(Stored items from a collection)
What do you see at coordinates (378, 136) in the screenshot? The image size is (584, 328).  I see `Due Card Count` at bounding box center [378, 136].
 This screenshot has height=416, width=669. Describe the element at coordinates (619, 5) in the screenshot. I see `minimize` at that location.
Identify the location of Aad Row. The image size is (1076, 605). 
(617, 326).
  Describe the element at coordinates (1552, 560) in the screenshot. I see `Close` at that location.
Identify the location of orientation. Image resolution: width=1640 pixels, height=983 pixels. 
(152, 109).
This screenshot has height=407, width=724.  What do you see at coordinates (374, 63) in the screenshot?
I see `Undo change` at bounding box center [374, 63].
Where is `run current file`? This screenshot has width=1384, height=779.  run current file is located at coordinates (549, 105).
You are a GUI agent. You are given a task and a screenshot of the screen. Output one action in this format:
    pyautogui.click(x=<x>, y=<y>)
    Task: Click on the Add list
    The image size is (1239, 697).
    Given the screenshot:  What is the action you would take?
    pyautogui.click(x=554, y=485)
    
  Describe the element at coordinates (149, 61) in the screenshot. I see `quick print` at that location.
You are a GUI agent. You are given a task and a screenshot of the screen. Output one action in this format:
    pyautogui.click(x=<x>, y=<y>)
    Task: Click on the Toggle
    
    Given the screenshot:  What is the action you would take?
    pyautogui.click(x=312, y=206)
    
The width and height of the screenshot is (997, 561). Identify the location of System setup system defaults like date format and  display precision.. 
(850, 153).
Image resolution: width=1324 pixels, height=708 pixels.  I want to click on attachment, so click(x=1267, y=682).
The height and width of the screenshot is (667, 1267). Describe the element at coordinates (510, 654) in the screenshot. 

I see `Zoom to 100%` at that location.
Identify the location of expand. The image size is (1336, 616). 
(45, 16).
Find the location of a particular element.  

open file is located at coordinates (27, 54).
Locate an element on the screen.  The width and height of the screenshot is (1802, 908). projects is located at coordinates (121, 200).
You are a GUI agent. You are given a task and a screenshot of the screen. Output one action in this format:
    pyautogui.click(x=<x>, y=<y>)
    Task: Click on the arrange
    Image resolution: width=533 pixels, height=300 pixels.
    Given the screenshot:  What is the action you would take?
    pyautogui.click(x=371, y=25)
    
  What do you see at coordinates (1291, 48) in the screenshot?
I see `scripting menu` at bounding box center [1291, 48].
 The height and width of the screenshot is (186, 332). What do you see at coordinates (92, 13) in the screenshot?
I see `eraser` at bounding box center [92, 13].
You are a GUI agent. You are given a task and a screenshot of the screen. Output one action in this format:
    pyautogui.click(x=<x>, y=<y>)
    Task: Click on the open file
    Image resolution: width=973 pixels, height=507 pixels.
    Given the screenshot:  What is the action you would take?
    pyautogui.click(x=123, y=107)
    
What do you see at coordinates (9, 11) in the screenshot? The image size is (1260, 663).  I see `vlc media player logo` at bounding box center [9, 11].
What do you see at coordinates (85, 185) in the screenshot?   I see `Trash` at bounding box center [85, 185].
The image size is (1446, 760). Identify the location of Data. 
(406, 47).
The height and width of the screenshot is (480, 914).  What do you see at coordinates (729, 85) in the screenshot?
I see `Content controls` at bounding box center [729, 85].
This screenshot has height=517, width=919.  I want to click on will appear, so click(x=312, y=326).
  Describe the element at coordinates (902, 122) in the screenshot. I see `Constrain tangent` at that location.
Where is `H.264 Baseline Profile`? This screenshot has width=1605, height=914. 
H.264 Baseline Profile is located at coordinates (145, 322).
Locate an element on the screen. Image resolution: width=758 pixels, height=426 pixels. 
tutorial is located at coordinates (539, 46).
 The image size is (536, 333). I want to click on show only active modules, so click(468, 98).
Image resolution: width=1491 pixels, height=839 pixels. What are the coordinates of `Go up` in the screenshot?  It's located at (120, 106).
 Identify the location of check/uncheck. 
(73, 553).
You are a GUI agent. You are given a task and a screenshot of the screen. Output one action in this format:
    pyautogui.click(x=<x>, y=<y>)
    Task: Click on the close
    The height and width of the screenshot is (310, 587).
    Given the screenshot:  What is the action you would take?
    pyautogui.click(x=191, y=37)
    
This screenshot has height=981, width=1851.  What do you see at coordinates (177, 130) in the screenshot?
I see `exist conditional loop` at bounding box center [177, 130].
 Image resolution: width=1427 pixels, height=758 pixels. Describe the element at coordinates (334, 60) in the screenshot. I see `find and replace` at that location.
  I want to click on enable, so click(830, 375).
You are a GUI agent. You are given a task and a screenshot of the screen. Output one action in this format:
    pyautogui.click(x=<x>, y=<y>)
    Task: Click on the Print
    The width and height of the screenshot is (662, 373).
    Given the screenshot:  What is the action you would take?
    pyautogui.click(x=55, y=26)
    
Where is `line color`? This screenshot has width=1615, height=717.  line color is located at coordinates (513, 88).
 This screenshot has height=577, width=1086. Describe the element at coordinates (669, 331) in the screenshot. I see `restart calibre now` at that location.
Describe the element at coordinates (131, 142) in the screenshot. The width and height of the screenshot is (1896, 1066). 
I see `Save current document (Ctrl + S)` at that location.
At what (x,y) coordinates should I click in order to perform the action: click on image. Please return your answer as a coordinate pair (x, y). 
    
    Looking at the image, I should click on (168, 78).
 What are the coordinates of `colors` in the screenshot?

> What the task asks
Reproduce every one of the items above word for word, leaving nothing out.

> Answer in full
What do you see at coordinates (378, 136) in the screenshot? The image size is (584, 328).  I see `Due Card Count` at bounding box center [378, 136].
 This screenshot has height=416, width=669. Describe the element at coordinates (619, 5) in the screenshot. I see `minimize` at that location.
Identify the location of Aad Row. The image size is (1076, 605). 
(617, 326).
  Describe the element at coordinates (1552, 560) in the screenshot. I see `Close` at that location.
Identify the location of orientation. Image resolution: width=1640 pixels, height=983 pixels. 
(152, 109).
This screenshot has height=407, width=724.  What do you see at coordinates (374, 63) in the screenshot?
I see `Undo change` at bounding box center [374, 63].
Where is `run current file`? This screenshot has width=1384, height=779.  run current file is located at coordinates (549, 105).
You are a GUI agent. You are given a task and a screenshot of the screen. Output one action in this format:
    pyautogui.click(x=<x>, y=<y>)
    Task: Click on the Add list
    The image size is (1239, 697).
    Given the screenshot:  What is the action you would take?
    pyautogui.click(x=554, y=485)
    
  Describe the element at coordinates (149, 61) in the screenshot. I see `quick print` at that location.
You are a GUI agent. You are given a task and a screenshot of the screen. Output one action in this format:
    pyautogui.click(x=<x>, y=<y>)
    Task: Click on the Toggle
    
    Given the screenshot:  What is the action you would take?
    pyautogui.click(x=312, y=206)
    
The width and height of the screenshot is (997, 561). Identify the location of System setup system defaults like date format and  display precision.. 
(850, 153).
Image resolution: width=1324 pixels, height=708 pixels.  I want to click on attachment, so click(x=1267, y=682).
The height and width of the screenshot is (667, 1267). Describe the element at coordinates (510, 654) in the screenshot. 

I see `Zoom to 100%` at that location.
Identify the location of expand. The image size is (1336, 616). 
(45, 16).
Find the location of a particular element.  

open file is located at coordinates (27, 54).
Locate an element on the screen.  The width and height of the screenshot is (1802, 908). projects is located at coordinates (121, 200).
You are a GUI agent. You are given a task and a screenshot of the screen. Output one action in this format:
    pyautogui.click(x=<x>, y=<y>)
    Task: Click on the arrange
    Image resolution: width=533 pixels, height=300 pixels.
    Given the screenshot:  What is the action you would take?
    pyautogui.click(x=371, y=25)
    
  What do you see at coordinates (1291, 48) in the screenshot?
I see `scripting menu` at bounding box center [1291, 48].
 The height and width of the screenshot is (186, 332). What do you see at coordinates (92, 13) in the screenshot?
I see `eraser` at bounding box center [92, 13].
You are a GUI agent. You are given a task and a screenshot of the screen. Output one action in this format:
    pyautogui.click(x=<x>, y=<y>)
    Task: Click on the open file
    Image resolution: width=973 pixels, height=507 pixels.
    Given the screenshot:  What is the action you would take?
    pyautogui.click(x=123, y=107)
    
What do you see at coordinates (9, 11) in the screenshot? The image size is (1260, 663).  I see `vlc media player logo` at bounding box center [9, 11].
What do you see at coordinates (85, 185) in the screenshot?   I see `Trash` at bounding box center [85, 185].
The image size is (1446, 760). Identify the location of Data. 
(406, 47).
The height and width of the screenshot is (480, 914).  What do you see at coordinates (729, 85) in the screenshot?
I see `Content controls` at bounding box center [729, 85].
This screenshot has height=517, width=919.  I want to click on will appear, so click(x=312, y=326).
  Describe the element at coordinates (902, 122) in the screenshot. I see `Constrain tangent` at that location.
Where is `H.264 Baseline Profile`? This screenshot has width=1605, height=914. 
H.264 Baseline Profile is located at coordinates (145, 322).
Locate an element on the screen. Image resolution: width=758 pixels, height=426 pixels. 
tutorial is located at coordinates (539, 46).
 The image size is (536, 333). I want to click on show only active modules, so click(468, 98).
Image resolution: width=1491 pixels, height=839 pixels. What are the coordinates of `Go up` in the screenshot?  It's located at (120, 106).
 Identify the location of check/uncheck. 
(73, 553).
You are a GUI agent. You are given a task and a screenshot of the screen. Output one action in this format:
    pyautogui.click(x=<x>, y=<y>)
    Task: Click on the close
    The height and width of the screenshot is (310, 587).
    Given the screenshot:  What is the action you would take?
    pyautogui.click(x=191, y=37)
    
This screenshot has height=981, width=1851.  What do you see at coordinates (177, 130) in the screenshot?
I see `exist conditional loop` at bounding box center [177, 130].
 Image resolution: width=1427 pixels, height=758 pixels. Describe the element at coordinates (334, 60) in the screenshot. I see `find and replace` at that location.
  I want to click on enable, so click(830, 375).
You are a GUI agent. You are given a task and a screenshot of the screen. Output one action in this format:
    pyautogui.click(x=<x>, y=<y>)
    Task: Click on the Print
    The width and height of the screenshot is (662, 373).
    Given the screenshot:  What is the action you would take?
    pyautogui.click(x=55, y=26)
    
Where is `line color`? This screenshot has width=1615, height=717.  line color is located at coordinates (513, 88).
 This screenshot has height=577, width=1086. Describe the element at coordinates (669, 331) in the screenshot. I see `restart calibre now` at that location.
Describe the element at coordinates (131, 142) in the screenshot. The width and height of the screenshot is (1896, 1066). 
I see `Save current document (Ctrl + S)` at that location.
At what (x,y) coordinates should I click in order to perform the action: click on image. Please return your answer as a coordinate pair (x, y). 
    
    Looking at the image, I should click on (168, 78).
 What are the coordinates of `colors` in the screenshot?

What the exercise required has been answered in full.